=== Kutipan ===
Menghapus Sikap Nasionalisme Musiman

Oleh : Dodi Faedlulloh

Siapa sih yang tidak tahu Indonesia ? Bangsa besar yang sangat kaya dengan sumber daya alamnya dan mempunyai keanekaragaman budaya yang menjadi ciri khas Indonesia. Dari Sabang sampai Merauke memilik corak masing-masing yang menjadi identitas dan kekuatan budaya Indonesia. Setiap kebudayaan yang dimiliki setiap daerah mempunyai kekuatan masing-masing dan menjadi daya tarik daerah tersebut. Jenis tari-tarian, nyanyian, ataupun juga bahasa disetiap daerah mempunyai karakter tertentu yang bisa dijadikan andalan daerah tersebut. Memang sungguh kaya Indonesia kita tercinta!

Negara Indonesia disatukan atas dasar perbedaan dan keanekaragaman budaya, bahasa, suku, dan agama. Tapi justru dari sana yang semakin membedakan Indonesia dengan negara lain pada umumnya. Indonesia dikenal dengan rakyatnya yang ramah tamah terhadap para pendatang. Murah senyum dan sangat enak untuk diajak bicara itulah juga rakyat Indonesia.


Tapi kini kekuatan dan semangat yang telah dipaparkan oleh penulis dimuka seakan menjadi melemah dan menuju jurang kematian saja. Entah bagaimana awalnya ”tiba-tiba” saja rakyat yang dikenal dengan keramahtamahannya dan rasa mencintai negaranya dengan total berubah menjadi orang-orang yang mudah sekali disulut kemarahan dan ”seakan” tak lagi mencintai perbedaan yang ada di sekelilingnya. Etnosentrisme yang berlebih mungkin, satu suku dengan yang lain saling mengklaim bahwa mereka adalah yang paling baik. Atau ketidakmerataan pembangungan di Indonesia menyebabkan semangat kebangsaan bekurang. Semuanya tersaji dalam satu paket alasan yang tidak bisa dilepaskan satu sama lain.
=== Cuplikan Data ===
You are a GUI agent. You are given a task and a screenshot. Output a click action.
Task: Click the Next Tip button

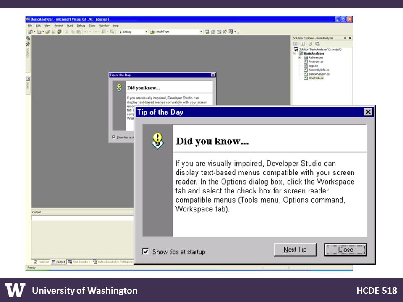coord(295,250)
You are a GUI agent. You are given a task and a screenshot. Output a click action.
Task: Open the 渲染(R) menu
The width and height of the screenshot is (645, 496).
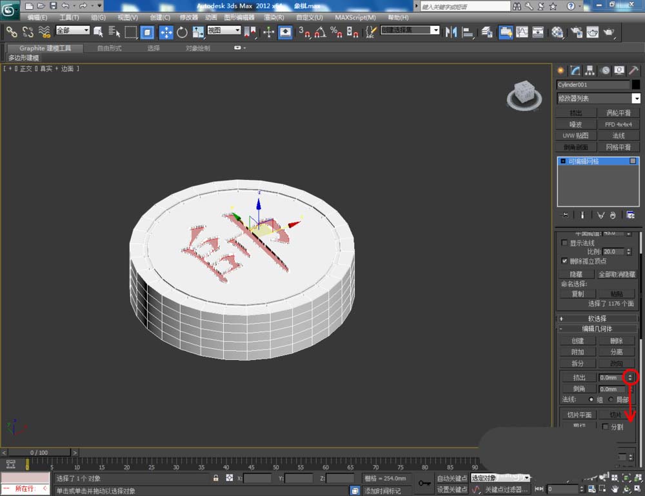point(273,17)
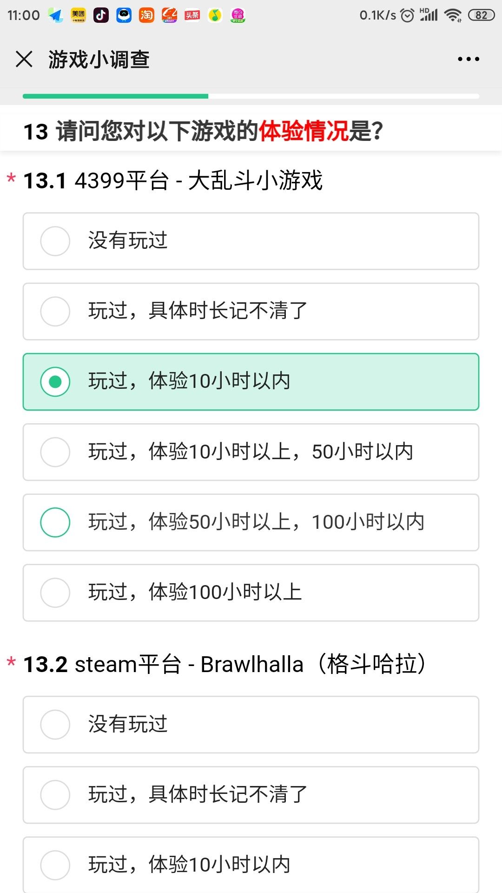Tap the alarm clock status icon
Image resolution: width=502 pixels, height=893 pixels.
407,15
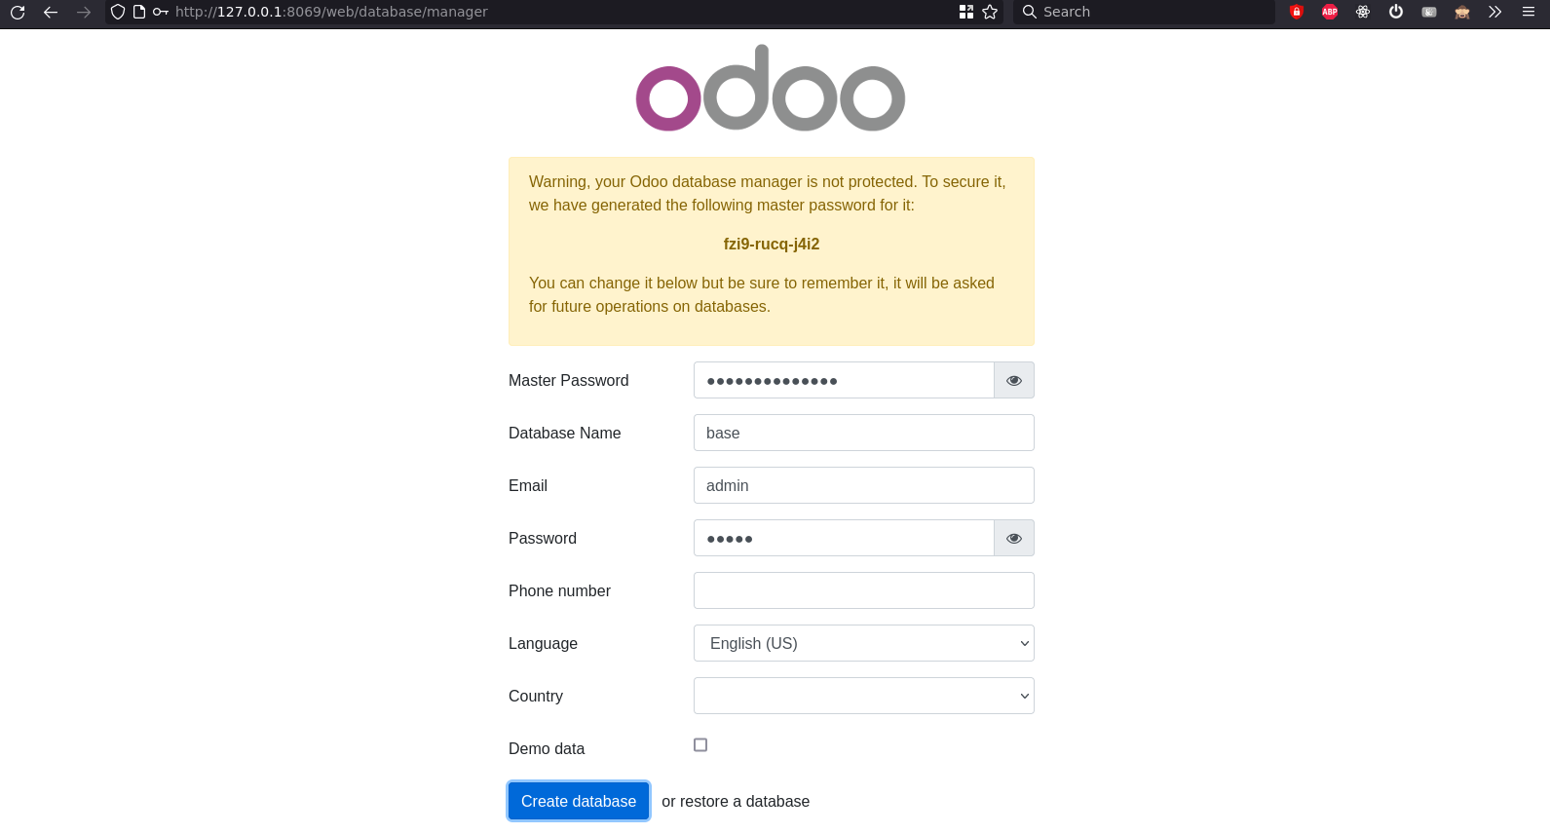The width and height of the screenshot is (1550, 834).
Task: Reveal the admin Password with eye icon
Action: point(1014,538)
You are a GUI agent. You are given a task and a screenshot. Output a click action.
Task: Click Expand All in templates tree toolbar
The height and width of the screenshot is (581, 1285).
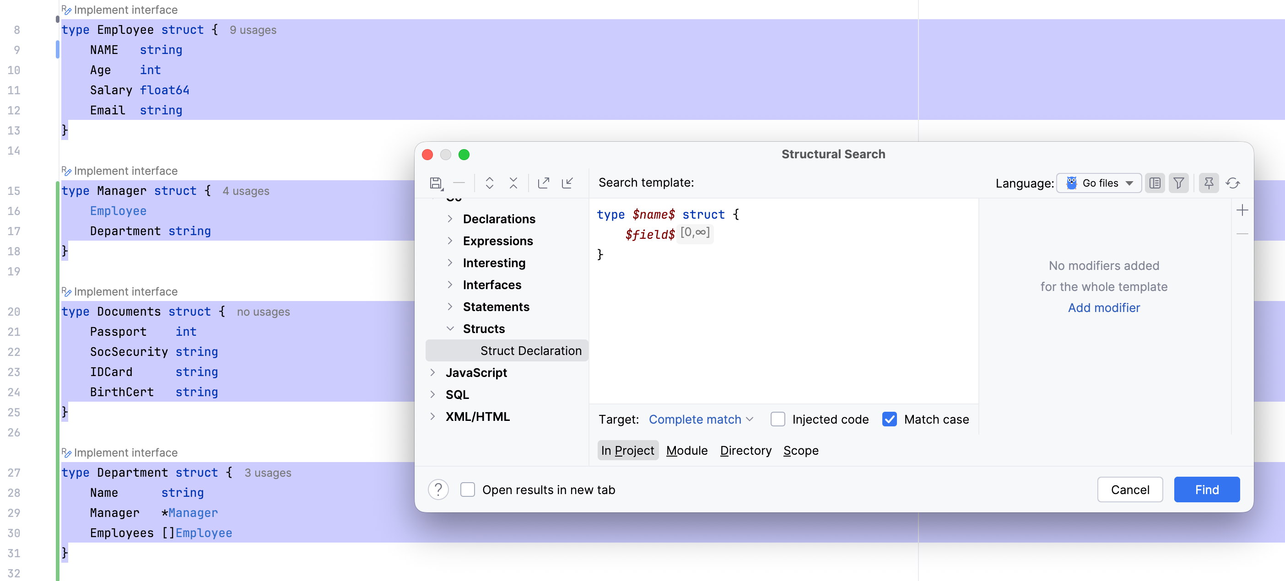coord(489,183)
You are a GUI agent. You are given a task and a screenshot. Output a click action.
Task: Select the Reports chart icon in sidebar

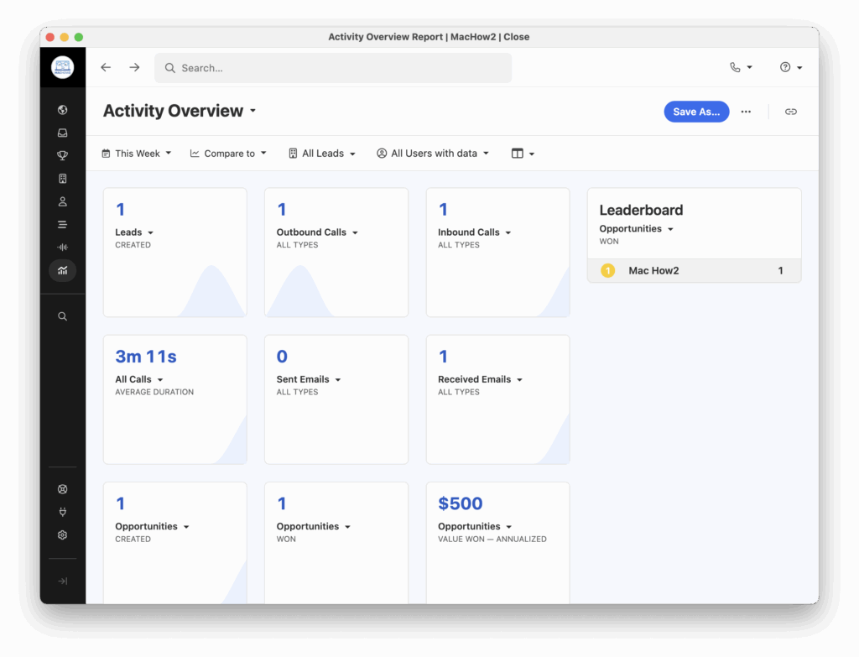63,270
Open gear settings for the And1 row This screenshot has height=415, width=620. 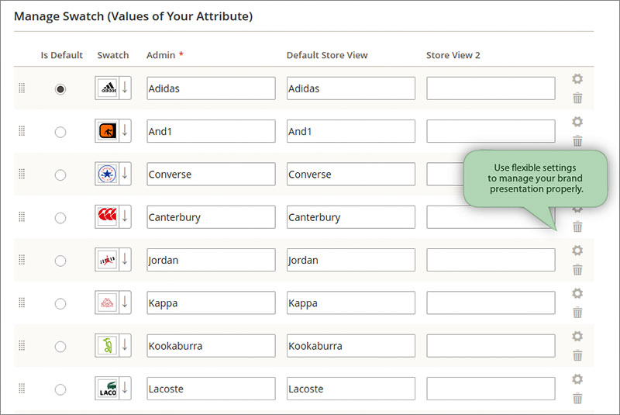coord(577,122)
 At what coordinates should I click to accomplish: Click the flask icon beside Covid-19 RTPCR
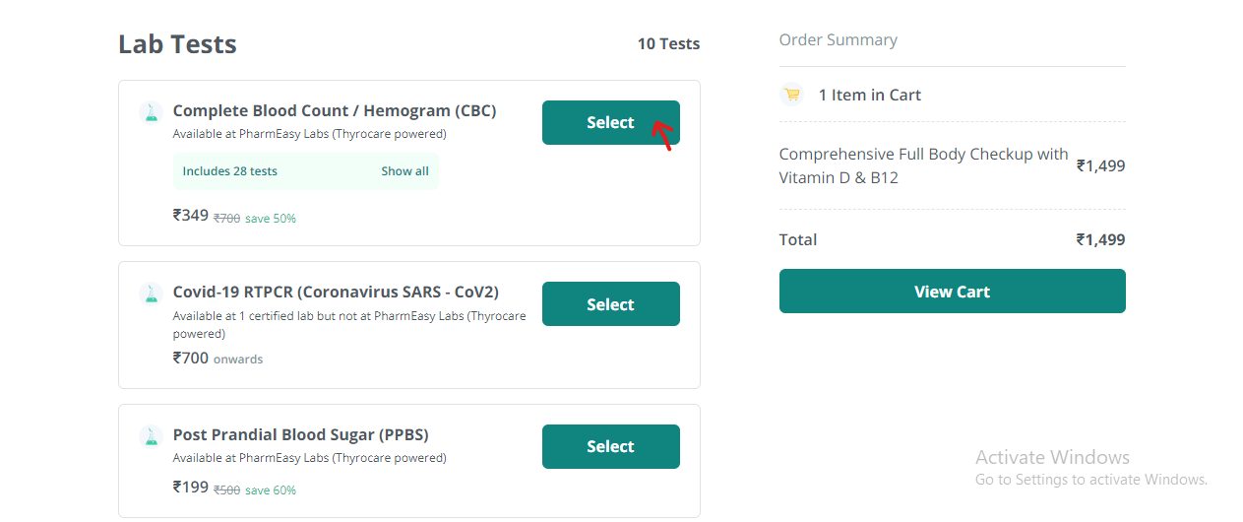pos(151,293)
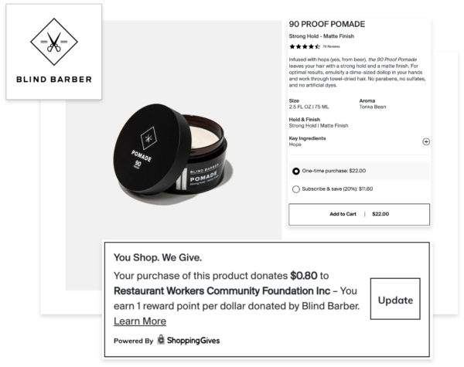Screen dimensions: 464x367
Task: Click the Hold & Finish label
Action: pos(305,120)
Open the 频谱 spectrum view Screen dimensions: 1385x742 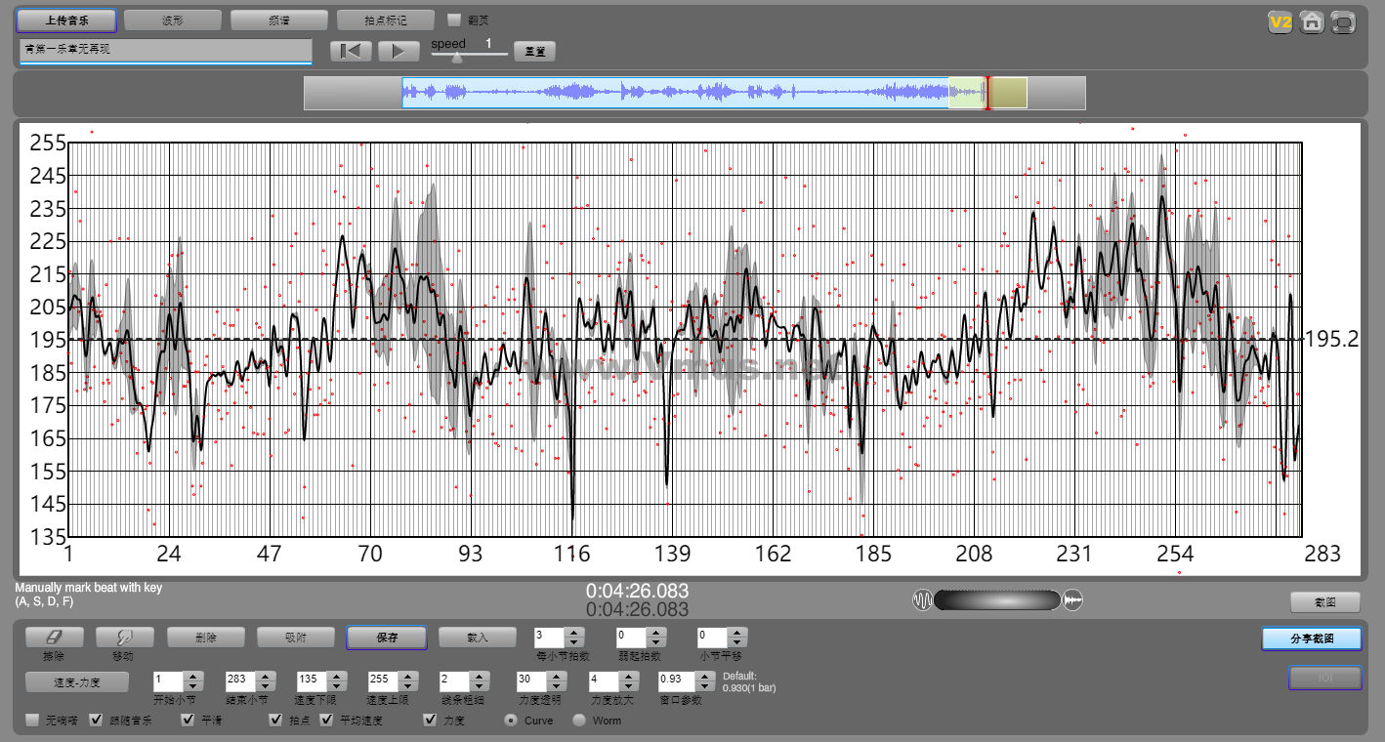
===
● **Soal Latihan**:
1. Bisakah Anda menyalin ulang bagian entri dari baris yang memuat "At what coordinates" sampai akhir entri, tanpa mengubah apa pun dan tanpa menyertakan gambar?
2. Bagaimana kelanjutan teks tentang nasionalisme musiman itu? Tuliskan lanjutannya mulai setelah kalimat terakhirnya.
Teks dan entri tidak berhubungan satu sama lain.

● **Hasil Berurutan**:
1.
 At what coordinates should I click to accomplish: Click the flask icon beside Covid-19 RTPCR
pos(151,293)
Screen dimensions: 464x367
Task: Click the Hold & Finish label
Action: pos(305,120)
Open the 频谱 spectrum view Screen dimensions: 1385x742 

2.
Rasa nasionalime memudar, semangat bhineka tunggal ika menghilang. Perbedaan yang dulu dianggap sebagai suatu keistimewaan berubah menjadi jurang dan sekat pemisah antara satu golongan dengan golongan yang lain. Perang saudara didalam negeri sudah merupakan bukan hal yang tabu lagi dan menjadi tontonan disetiap berita yang muncul di televisi. Hanya karena berbeda pendapat maka kerusuhan dan pertikaian antara golongan tercipta. Nama dan simbol agamapun berubah menjadi alat perusak. Perbedaan ideologi juga bisa jadi penyebab suatu permasalahan nasional. Ironis memang segala hal dan sekecil apapun permasalahan bisa menjadi sumber perpecahan.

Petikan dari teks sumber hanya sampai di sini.